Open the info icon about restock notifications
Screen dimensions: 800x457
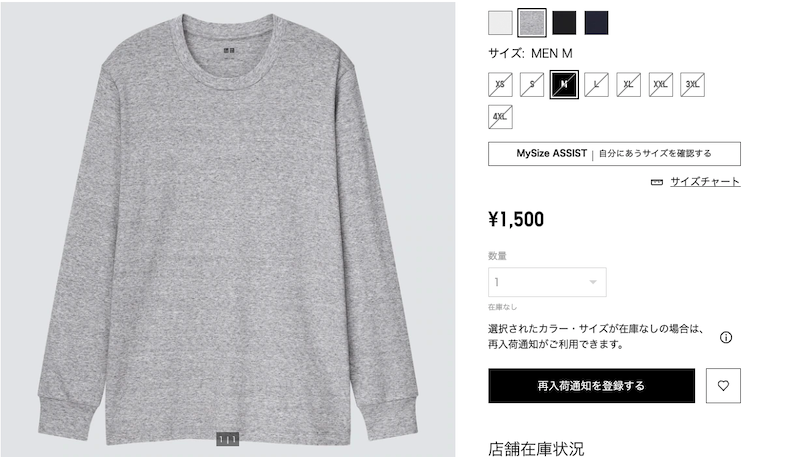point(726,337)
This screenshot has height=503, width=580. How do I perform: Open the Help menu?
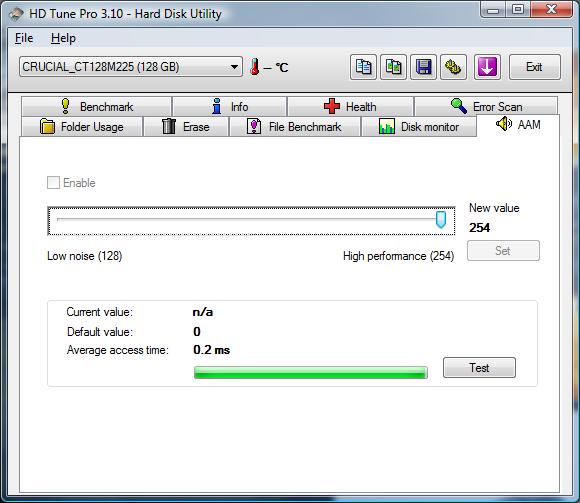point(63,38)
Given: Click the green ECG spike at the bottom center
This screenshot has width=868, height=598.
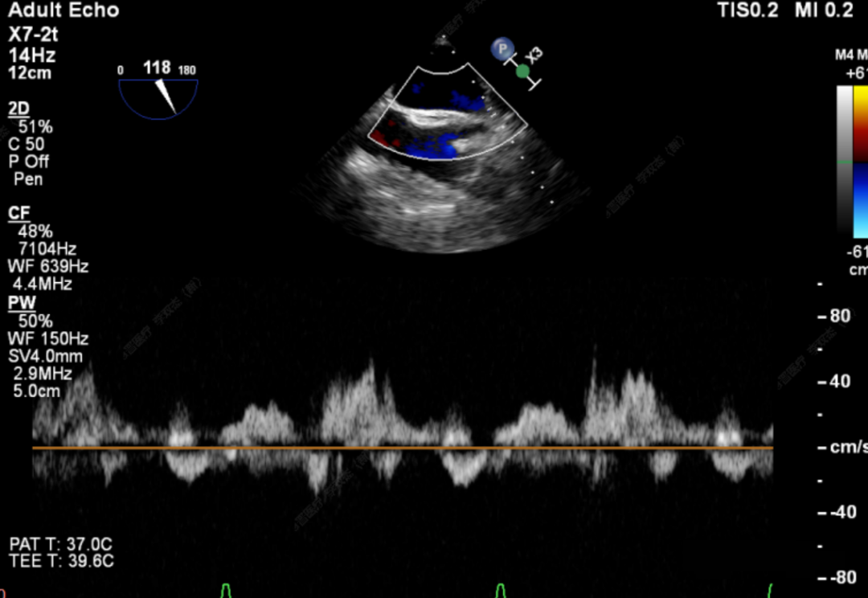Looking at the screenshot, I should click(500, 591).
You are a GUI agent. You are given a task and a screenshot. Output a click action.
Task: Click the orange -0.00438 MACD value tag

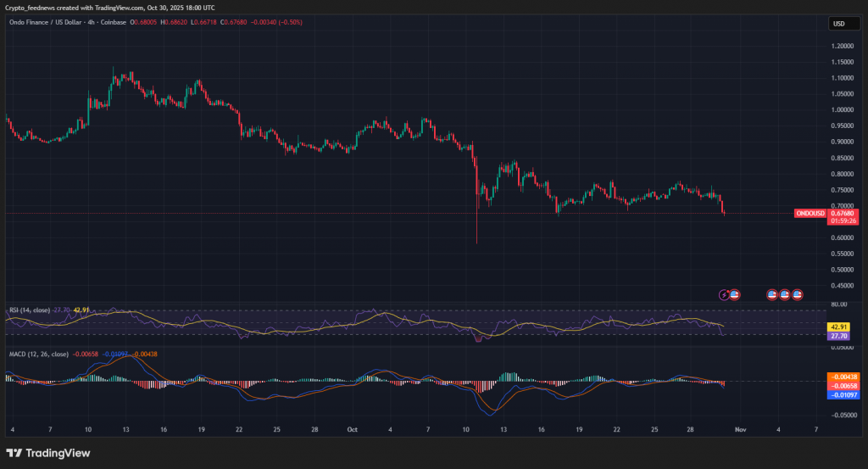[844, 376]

──────────

_Problem statement_
Repeat the full listing above exactly, with no pictures in the copy.

_Answer section_
Open the info icon about restock notifications
Screen dimensions: 800x457
point(726,337)
This screenshot has height=503, width=580. How do I perform: Open the Help menu?
point(63,38)
Given: Click the green ECG spike at the bottom center
This screenshot has width=868, height=598.
Looking at the screenshot, I should click(500, 591).
You are a GUI agent. You are given a task and a screenshot. Output a click action.
Task: Click the orange -0.00438 MACD value tag

[844, 376]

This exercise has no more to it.